● **WHAT YOU SHOULD DO**
Put the data lines into a numbered list, starting with the line that contains "You are a GUI" and going on through the line that contains "[1234, 253]", with blank lines left out. Include no other lines and leave the pictures out.

● **RECORDS TO PROCESS**

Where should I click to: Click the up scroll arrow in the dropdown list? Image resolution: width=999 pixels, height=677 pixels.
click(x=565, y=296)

---

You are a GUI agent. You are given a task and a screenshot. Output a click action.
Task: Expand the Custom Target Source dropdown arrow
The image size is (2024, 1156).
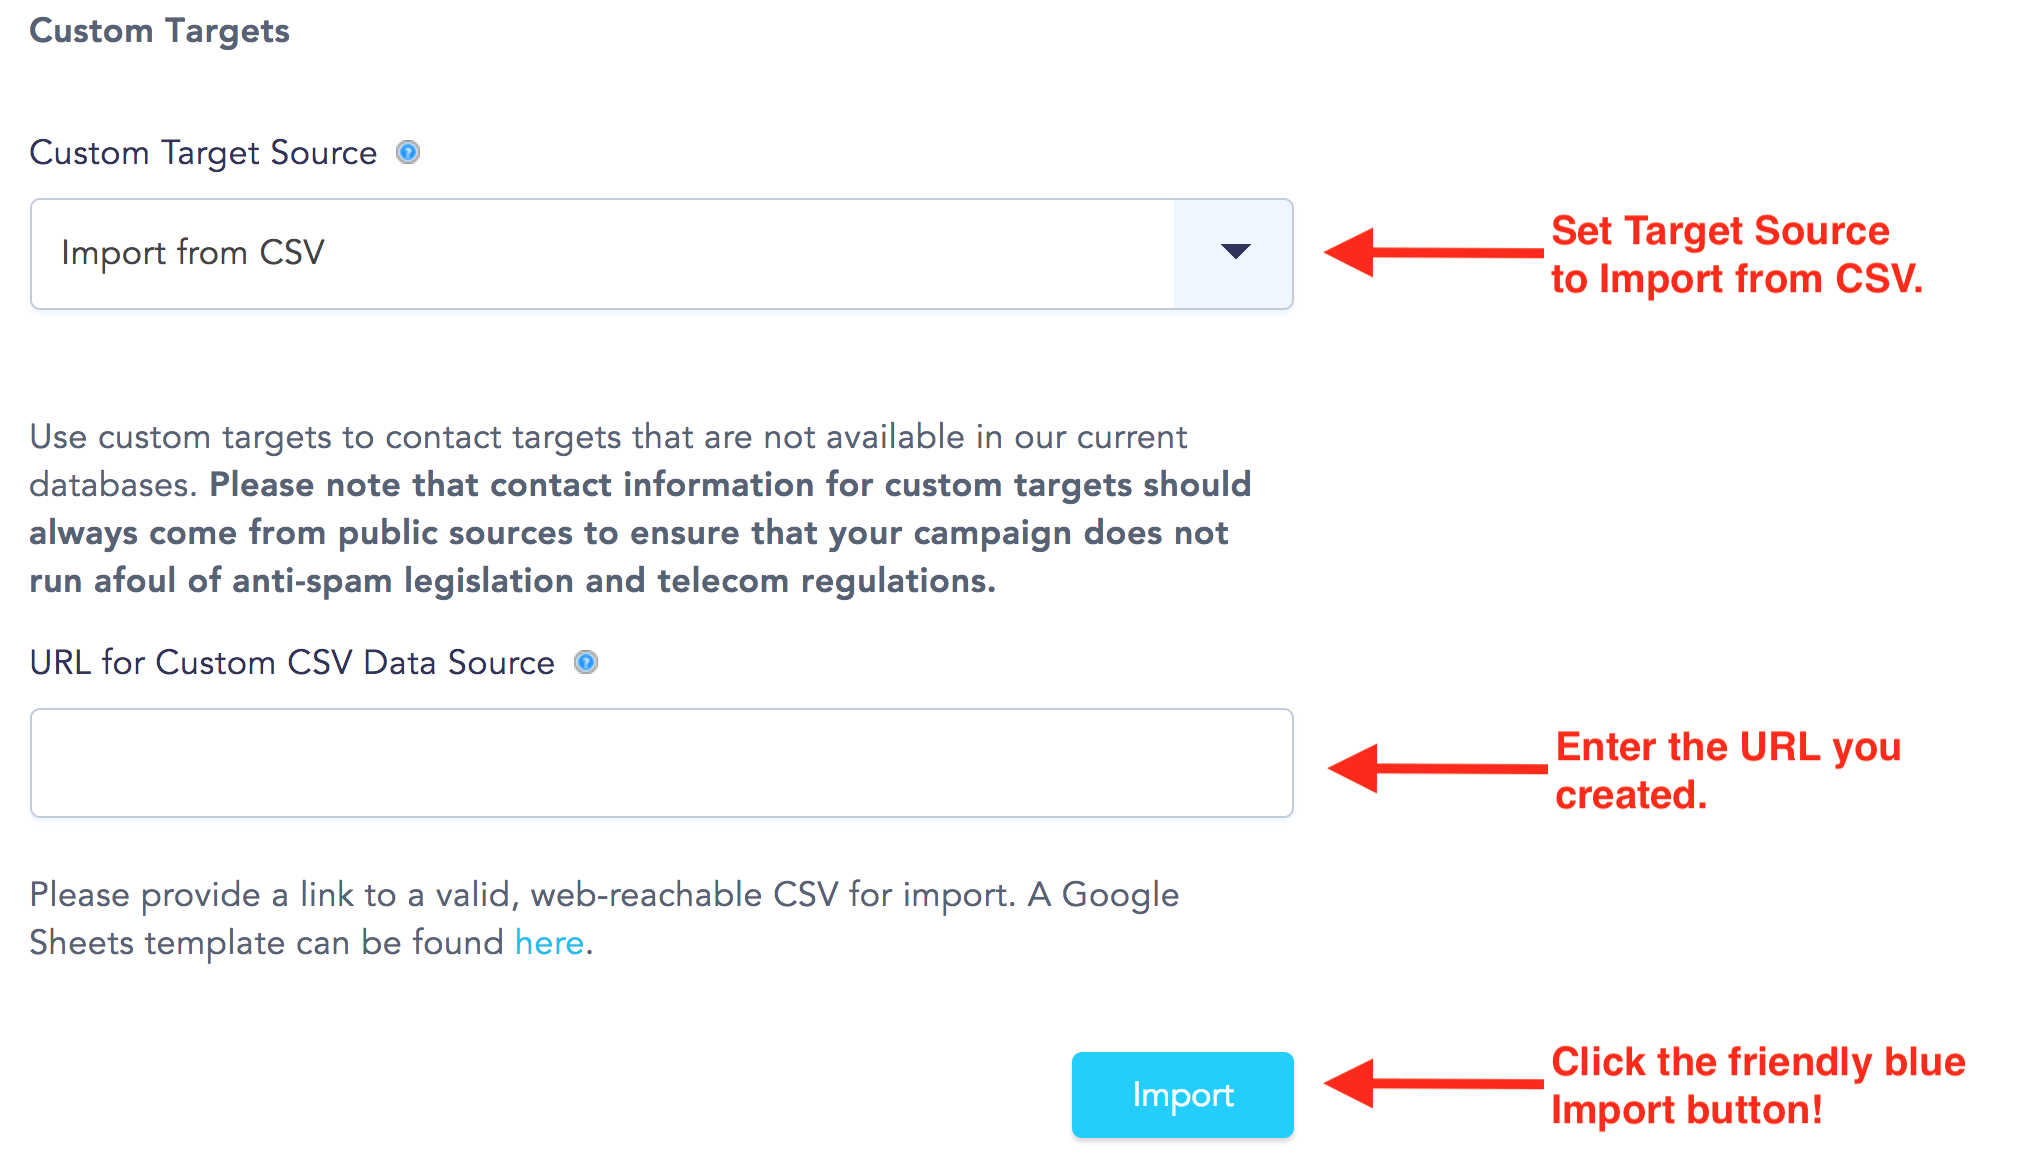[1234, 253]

* * *

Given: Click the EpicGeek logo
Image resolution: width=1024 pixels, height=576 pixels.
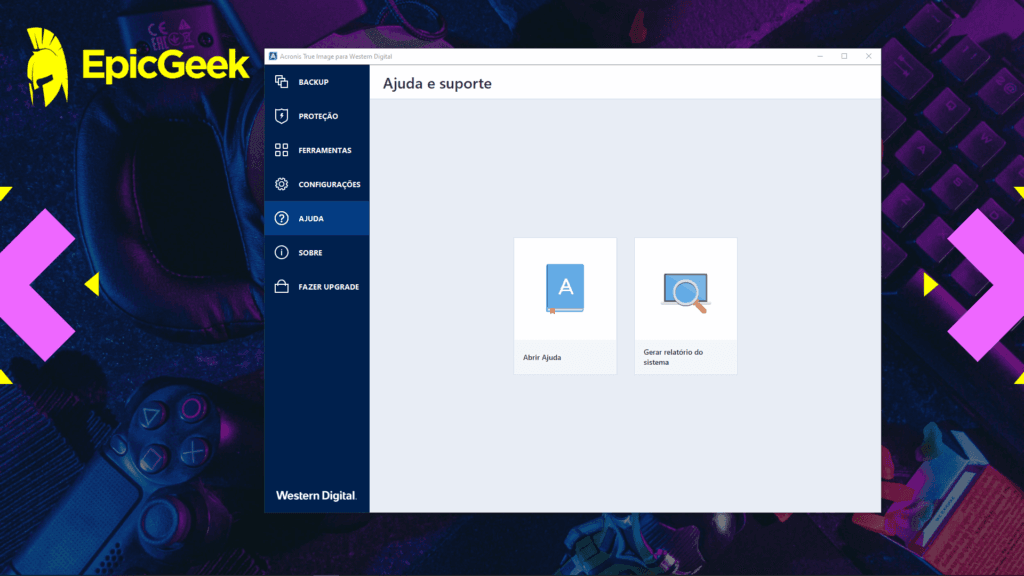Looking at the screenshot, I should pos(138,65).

● **SOLUTION TO THIS EXERCISE**
1. You are a GUI agent. You are given a task and a screenshot. Output a click action.
2. Task: Expand the Custom Target Source dropdown arrow
3. The image size is (2024, 1156).
4. [1234, 253]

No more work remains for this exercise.